Our 11 minute movie short "Keystone: voices for the little fish" helps explain what we're doing and why we're doing it.
Early Winthrop settlers had enjoyed abundant sea-run fish, especially alewives and sturgeon, in the early 1700’s before Cobbossee Stream was dammed in Gardiner, Maine. In 1771, Pond Town (as Winthrop was known then) petitioned for fish passage and for over 25 years after that. Upstream Cobbossee's founder, Tina Wood is descended from Enoch Wood, who was a selectman for the town of Winthrop in 1795. He again chose a fish committee to implore Gardinerstown Plantation (as Gardiner was known then) to allow the alewives and sturgeons to pass the dams.

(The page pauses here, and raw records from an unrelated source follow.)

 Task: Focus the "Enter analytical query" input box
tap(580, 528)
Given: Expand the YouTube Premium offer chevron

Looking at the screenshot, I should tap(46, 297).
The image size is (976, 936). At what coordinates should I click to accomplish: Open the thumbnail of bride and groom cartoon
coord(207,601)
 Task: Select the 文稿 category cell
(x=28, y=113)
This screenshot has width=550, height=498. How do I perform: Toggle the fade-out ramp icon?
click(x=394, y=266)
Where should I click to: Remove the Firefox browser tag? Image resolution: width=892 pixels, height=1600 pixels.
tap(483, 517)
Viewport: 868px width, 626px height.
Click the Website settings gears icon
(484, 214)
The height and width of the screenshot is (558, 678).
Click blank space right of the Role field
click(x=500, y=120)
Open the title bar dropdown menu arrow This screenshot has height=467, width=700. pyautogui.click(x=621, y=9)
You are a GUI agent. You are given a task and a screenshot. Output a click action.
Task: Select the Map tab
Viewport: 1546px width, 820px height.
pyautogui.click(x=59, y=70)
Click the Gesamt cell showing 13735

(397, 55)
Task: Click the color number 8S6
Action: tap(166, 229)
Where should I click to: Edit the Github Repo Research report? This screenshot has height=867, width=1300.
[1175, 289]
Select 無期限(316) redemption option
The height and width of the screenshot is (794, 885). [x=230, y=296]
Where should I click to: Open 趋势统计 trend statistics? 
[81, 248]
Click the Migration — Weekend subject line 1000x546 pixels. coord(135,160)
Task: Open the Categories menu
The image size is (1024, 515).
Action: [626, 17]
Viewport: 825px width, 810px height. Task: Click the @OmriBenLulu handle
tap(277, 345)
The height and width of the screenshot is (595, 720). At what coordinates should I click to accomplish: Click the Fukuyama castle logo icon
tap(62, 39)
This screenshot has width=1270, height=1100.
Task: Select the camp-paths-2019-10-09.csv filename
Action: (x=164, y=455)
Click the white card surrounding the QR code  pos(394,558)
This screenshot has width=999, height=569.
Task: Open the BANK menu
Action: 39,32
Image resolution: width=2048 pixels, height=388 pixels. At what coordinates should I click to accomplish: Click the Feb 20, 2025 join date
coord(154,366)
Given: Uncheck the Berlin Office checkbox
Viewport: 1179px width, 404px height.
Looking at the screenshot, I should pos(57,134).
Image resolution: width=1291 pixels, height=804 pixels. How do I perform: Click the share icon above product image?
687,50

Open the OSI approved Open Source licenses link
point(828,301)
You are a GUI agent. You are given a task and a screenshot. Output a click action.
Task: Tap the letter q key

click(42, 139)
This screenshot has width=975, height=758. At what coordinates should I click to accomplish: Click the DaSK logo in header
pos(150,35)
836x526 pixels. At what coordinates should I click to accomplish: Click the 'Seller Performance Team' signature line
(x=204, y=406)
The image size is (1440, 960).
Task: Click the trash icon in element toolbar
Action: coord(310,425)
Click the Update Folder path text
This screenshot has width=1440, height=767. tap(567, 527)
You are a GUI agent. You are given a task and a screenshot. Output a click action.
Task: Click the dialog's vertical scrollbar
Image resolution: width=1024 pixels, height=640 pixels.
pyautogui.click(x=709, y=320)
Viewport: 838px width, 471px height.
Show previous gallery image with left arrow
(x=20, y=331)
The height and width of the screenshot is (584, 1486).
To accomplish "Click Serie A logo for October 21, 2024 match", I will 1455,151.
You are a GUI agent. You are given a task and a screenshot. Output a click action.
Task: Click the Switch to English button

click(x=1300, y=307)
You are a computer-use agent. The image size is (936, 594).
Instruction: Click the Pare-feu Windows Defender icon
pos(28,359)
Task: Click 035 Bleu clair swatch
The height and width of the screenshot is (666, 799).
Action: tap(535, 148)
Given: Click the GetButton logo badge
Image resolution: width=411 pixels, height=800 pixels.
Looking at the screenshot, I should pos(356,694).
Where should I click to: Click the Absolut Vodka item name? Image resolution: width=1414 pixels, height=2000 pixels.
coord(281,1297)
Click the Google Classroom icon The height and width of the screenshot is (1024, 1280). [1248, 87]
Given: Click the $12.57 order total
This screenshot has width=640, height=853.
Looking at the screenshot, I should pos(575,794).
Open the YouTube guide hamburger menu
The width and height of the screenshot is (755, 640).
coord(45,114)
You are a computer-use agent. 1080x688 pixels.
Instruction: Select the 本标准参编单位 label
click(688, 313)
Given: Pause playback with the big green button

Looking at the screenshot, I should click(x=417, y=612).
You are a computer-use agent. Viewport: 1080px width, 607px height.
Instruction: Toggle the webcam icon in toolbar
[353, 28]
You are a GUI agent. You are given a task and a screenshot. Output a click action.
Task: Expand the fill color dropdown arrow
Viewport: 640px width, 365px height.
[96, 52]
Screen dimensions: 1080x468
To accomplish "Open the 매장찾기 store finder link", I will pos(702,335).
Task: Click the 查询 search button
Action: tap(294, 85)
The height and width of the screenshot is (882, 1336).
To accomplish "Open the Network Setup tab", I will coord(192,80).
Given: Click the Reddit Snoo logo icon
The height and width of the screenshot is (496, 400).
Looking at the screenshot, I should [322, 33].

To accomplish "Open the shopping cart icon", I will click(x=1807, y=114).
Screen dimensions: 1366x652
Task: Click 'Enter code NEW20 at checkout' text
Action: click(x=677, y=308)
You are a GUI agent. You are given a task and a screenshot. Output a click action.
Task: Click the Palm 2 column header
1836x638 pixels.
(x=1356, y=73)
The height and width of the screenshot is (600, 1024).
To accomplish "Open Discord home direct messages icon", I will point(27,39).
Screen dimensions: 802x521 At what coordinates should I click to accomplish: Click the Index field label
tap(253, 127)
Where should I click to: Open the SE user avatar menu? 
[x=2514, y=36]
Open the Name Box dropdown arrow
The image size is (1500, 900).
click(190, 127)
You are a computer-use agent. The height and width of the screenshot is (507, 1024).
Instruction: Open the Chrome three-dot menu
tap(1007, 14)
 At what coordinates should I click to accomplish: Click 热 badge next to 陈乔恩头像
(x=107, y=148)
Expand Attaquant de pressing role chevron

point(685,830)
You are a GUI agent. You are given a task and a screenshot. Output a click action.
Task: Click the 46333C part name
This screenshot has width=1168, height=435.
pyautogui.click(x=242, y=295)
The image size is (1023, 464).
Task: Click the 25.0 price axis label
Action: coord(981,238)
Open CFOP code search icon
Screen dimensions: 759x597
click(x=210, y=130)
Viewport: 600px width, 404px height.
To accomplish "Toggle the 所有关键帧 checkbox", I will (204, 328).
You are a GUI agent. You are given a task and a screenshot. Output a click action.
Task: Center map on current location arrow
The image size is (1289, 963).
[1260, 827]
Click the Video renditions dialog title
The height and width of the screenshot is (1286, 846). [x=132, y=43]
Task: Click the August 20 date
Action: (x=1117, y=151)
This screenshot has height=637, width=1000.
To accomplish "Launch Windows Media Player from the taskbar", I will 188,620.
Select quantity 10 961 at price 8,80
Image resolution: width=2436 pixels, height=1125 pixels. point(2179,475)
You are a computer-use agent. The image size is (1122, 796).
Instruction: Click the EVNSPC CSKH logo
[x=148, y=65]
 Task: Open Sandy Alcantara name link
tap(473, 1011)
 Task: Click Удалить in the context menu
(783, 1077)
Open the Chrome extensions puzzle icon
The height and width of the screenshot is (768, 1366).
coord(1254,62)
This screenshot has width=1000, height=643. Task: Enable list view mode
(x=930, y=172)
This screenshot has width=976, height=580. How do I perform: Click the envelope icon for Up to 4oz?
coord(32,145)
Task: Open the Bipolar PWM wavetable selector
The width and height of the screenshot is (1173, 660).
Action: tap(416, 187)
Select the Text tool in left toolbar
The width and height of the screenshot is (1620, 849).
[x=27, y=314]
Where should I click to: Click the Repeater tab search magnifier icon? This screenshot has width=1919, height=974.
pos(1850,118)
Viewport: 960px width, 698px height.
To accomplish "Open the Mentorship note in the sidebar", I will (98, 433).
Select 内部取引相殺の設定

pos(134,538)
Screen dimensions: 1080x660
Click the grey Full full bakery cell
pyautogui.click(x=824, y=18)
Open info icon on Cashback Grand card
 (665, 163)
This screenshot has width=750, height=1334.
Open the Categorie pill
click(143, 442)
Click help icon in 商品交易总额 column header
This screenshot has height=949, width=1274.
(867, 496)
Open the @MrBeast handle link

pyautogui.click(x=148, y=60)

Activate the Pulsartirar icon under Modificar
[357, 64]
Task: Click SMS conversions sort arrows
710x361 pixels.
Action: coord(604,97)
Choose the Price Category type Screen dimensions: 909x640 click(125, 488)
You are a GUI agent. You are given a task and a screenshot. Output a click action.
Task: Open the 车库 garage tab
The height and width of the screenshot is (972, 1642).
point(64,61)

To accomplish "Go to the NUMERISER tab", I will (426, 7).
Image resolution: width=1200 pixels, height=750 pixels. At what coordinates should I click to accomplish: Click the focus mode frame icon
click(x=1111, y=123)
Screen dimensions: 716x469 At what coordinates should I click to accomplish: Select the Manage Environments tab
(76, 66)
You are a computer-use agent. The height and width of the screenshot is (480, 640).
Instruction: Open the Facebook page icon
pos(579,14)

The courts favored the dam owners. Returning sea-run fish were barred from their natal streams and ponds.
Three dams in downtown Gardiner remain today and Upstream Cobbossee is working with the dam owners, the City of Gardiner, Maine Department of Marine Resources, NOAA and people like you to create fish passage on Cobbossee Stream in downtown Gardiner. We believe that our beautiful Cobbosseeconte Watershed will be improved with the return of the alewife, a keystone species that brings food and wildlife to central Maine, Merrymeeting Bay, and the Gulf of Maine. Together we are working to restore this dynamic cycle of migration that inspires and adds vitality to our watershed.
Upstream Cobbossee is a local non-profit dedicated to restoring native sea-run fish to the Cobbosseeconte Watershed. We carry on the mission begun in 1761 for safe passage of migrating fish into the streams, ponds and lakes in Cobbosseecontee.
(Picture and film by Jerry Monkman, Eco Photography)
Maine’s returning alewives represent a plentiful food supply providing meals for all sorts of creatures from osprey to racoons not to mention bait for Maine’s lobster fishery. Today bald eagles flourish throughout Maine in large part because of the abundant alewives. As a keystone species, alewife populations up and down the Maine coast undoubtedly help support a healthy ecosystem but don’t think for a moment they are the only game in town.
As spring unfolds in Maine, returning alewives will be joined by a chorus of other fishes including, American eel, shad, blueback herring, sea lampreys, Atlantic and shortnosed sturgeon and stripers. Maine’s natural resource agencies along with environmental groups have worked tirelessly to restore Maine’s many sea-run and native fish species, yet we have so much more to do. Picture by Linwood Riggs 2021riggsphoto.com
The first dam upstream from the Kennebec River (GPD, pictured above) not only serves no purpose, it is harmful to the environment, water quality and blocks fish from going upstream. The least costly option is to simply remove the granite structure but a fishway is an option.
The next dam upstream is a power facility (ATD) that is licensed by FERC. The power dam's federal operating license requires upstream alewife passage soon after the GPD dam is breeched or has fish passage. The power dam already has upstream/downstream passage for American eel and alewives have a "plunge pool" to soften downstream passage. The third dam upstream is New Mills Dam. This is the dam that forms Pleasant Pond, backing up Cobbossee Stream. We would like to see a world-class fish passage facility at the New Mills Dam, with viewing platforms, trails along the stream, informational kiosks and a nature education pavilion on the trail up to the high school.